(Dataset excerpt)
* BEGIN *

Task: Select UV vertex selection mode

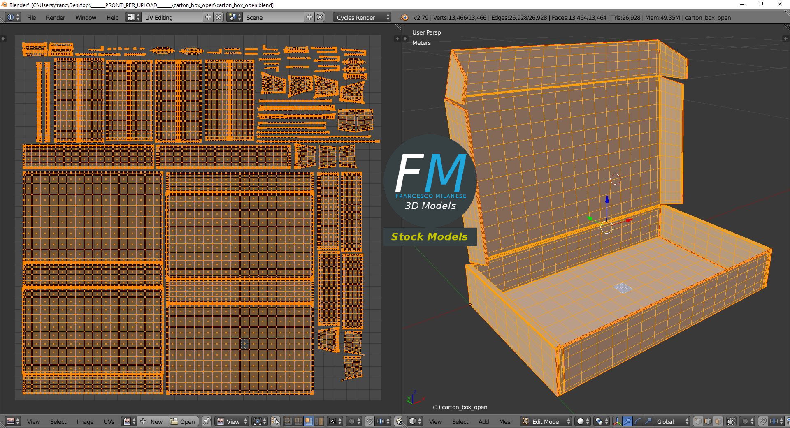Action: click(x=288, y=421)
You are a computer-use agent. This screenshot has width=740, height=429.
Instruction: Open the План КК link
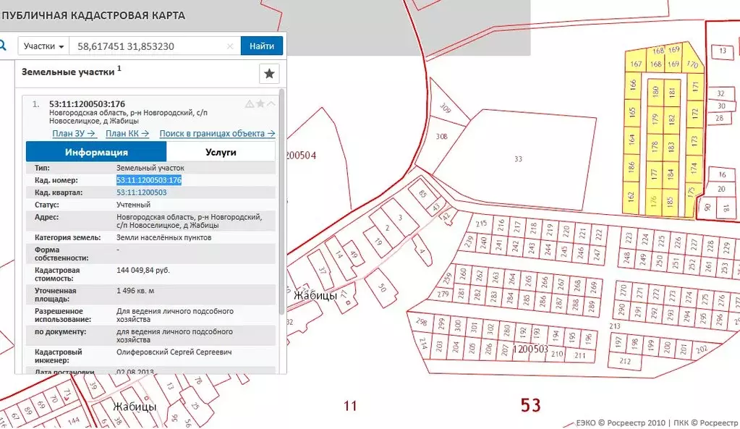pyautogui.click(x=127, y=133)
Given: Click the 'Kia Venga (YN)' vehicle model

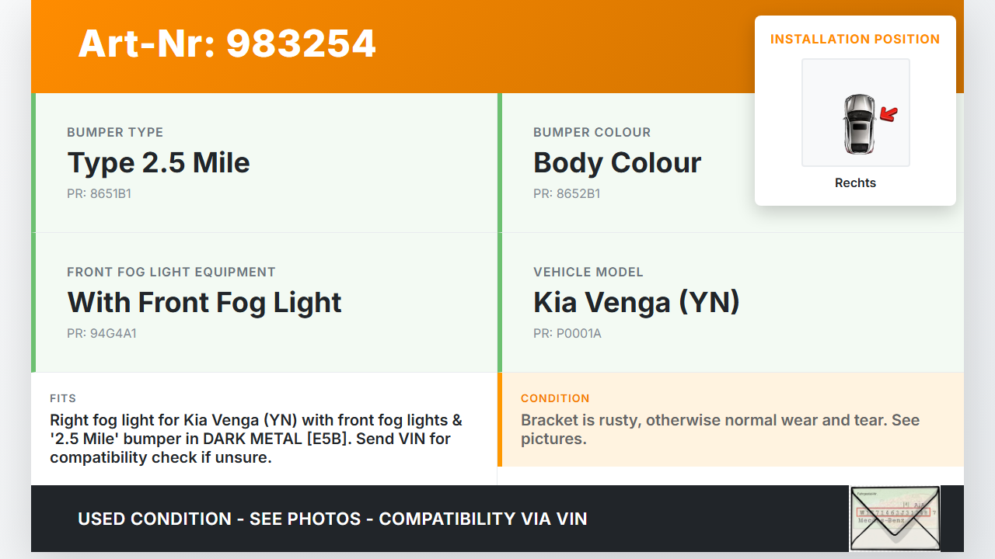Looking at the screenshot, I should (636, 303).
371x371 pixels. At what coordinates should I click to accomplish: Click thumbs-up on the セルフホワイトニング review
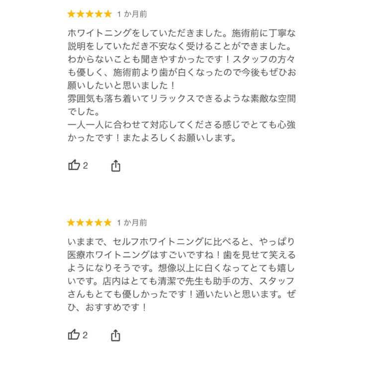point(74,335)
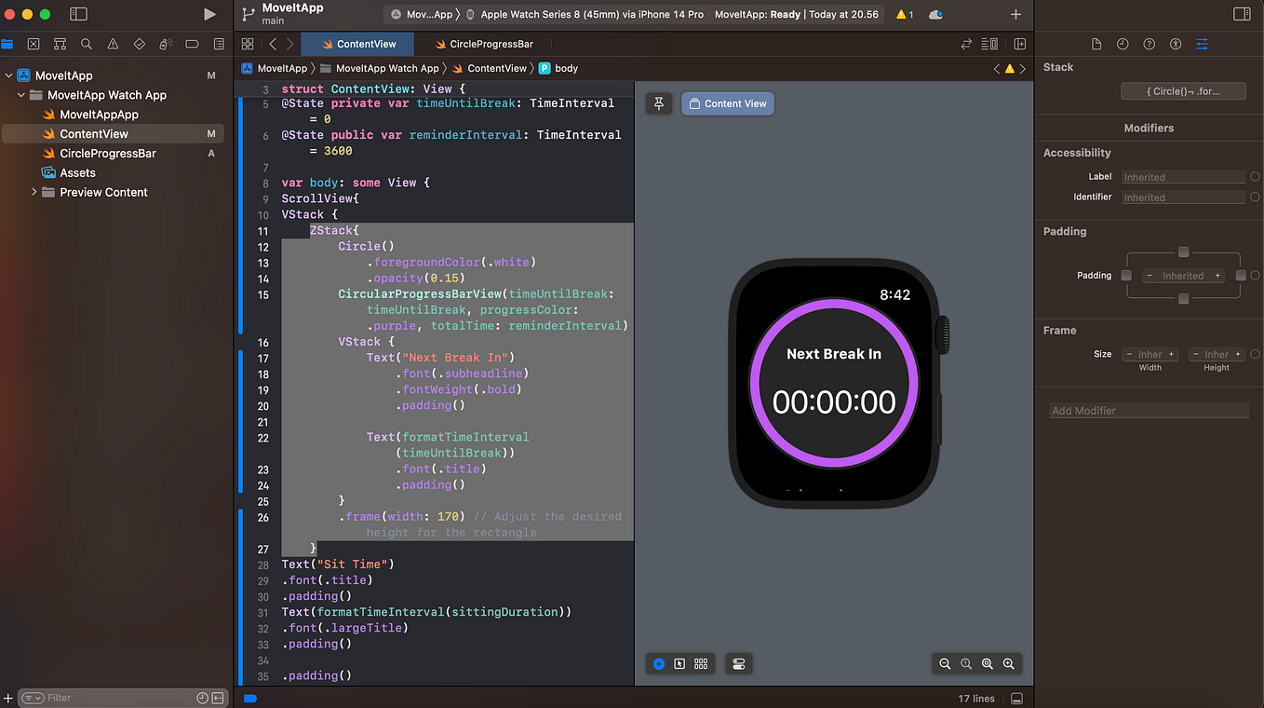Collapse the MoveItApp Watch App group
The height and width of the screenshot is (708, 1264).
click(20, 94)
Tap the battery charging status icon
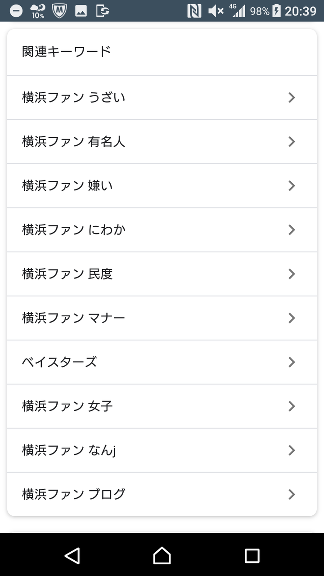The width and height of the screenshot is (324, 576). [x=276, y=11]
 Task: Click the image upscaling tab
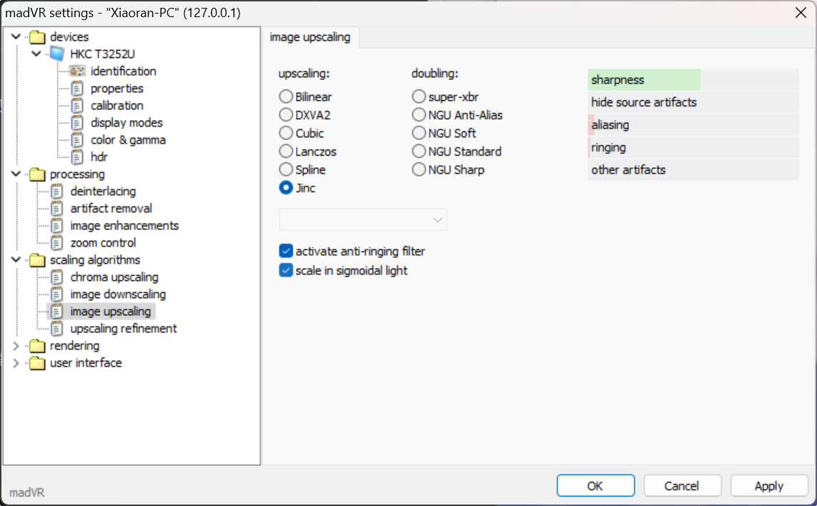[310, 37]

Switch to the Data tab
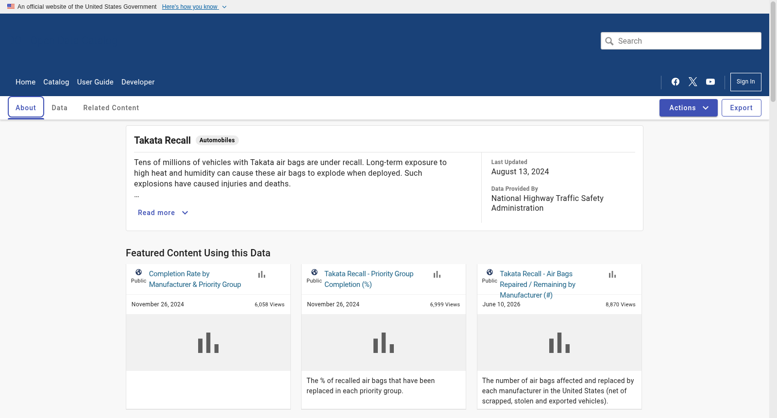pos(60,108)
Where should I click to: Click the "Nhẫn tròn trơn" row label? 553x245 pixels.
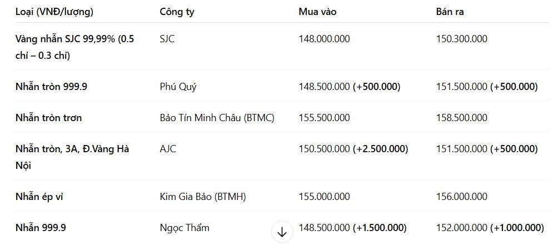(49, 118)
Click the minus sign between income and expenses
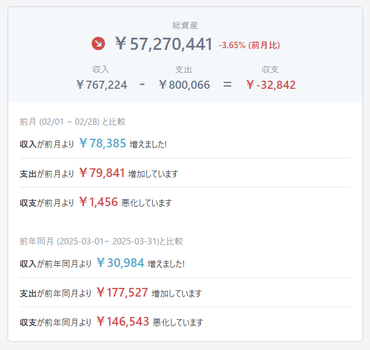 point(142,85)
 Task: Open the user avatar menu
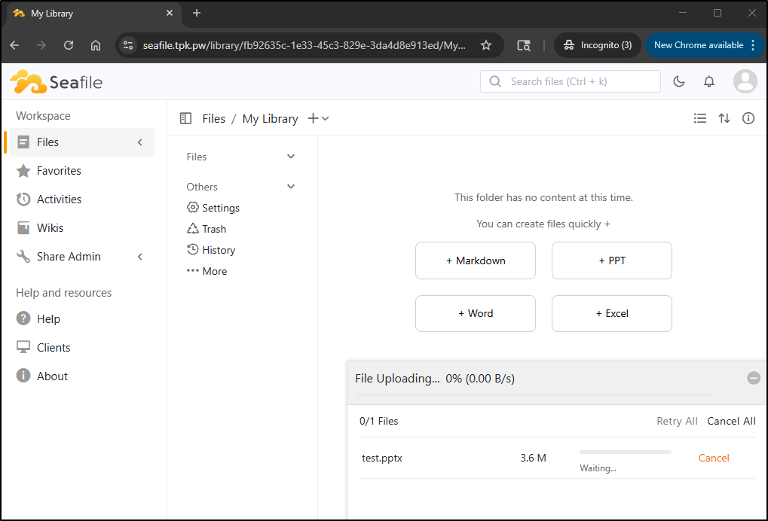(745, 81)
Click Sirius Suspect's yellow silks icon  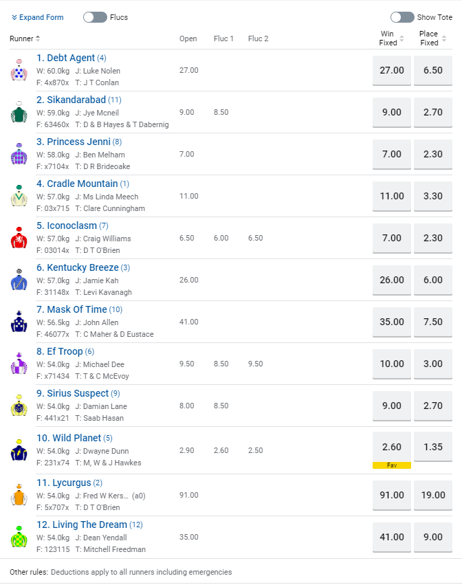[19, 406]
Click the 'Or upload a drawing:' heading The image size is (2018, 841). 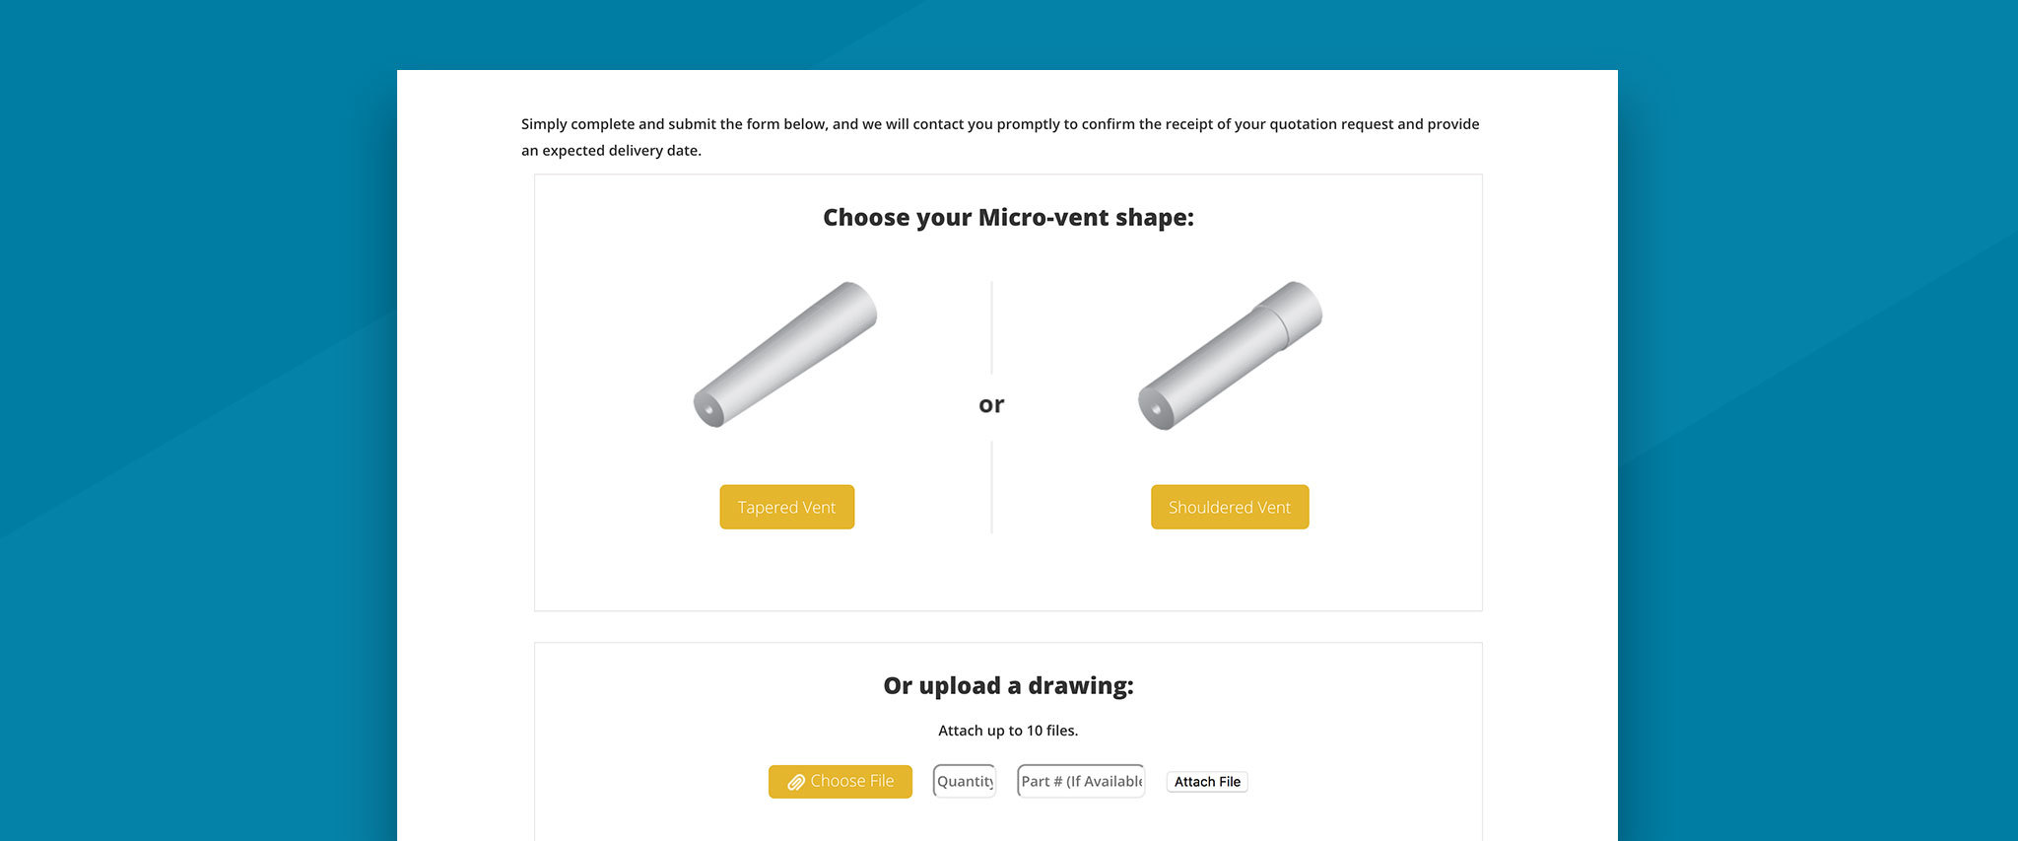1008,685
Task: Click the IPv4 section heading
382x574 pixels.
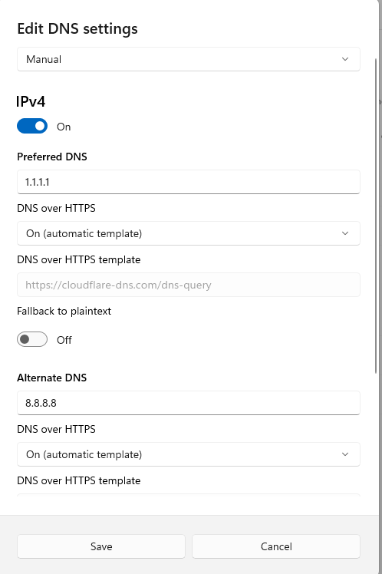Action: click(x=31, y=101)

* END *

Set problem: Please rewrite the entries as a Markdown table with the columns Row and Line, starting at the beginning of the entries and ending at the line that contains "Looking at the". Skip blank lines and leave the pictures out.

Exercise output:
| Row | Line |
|---|---|
| 1 | Task: Select UV vertex selection mode |
| 2 | Action: click(x=288, y=421) |
| 3 | You are a computer-use agent. This screenshot has width=740, height=429. |
| 4 | Instruction: Open the План КК link |
| 5 | pyautogui.click(x=127, y=133) |
| 6 | Given: Click the 'Kia Venga (YN)' vehicle model |
| 7 | Looking at the screenshot, I should (636, 303). |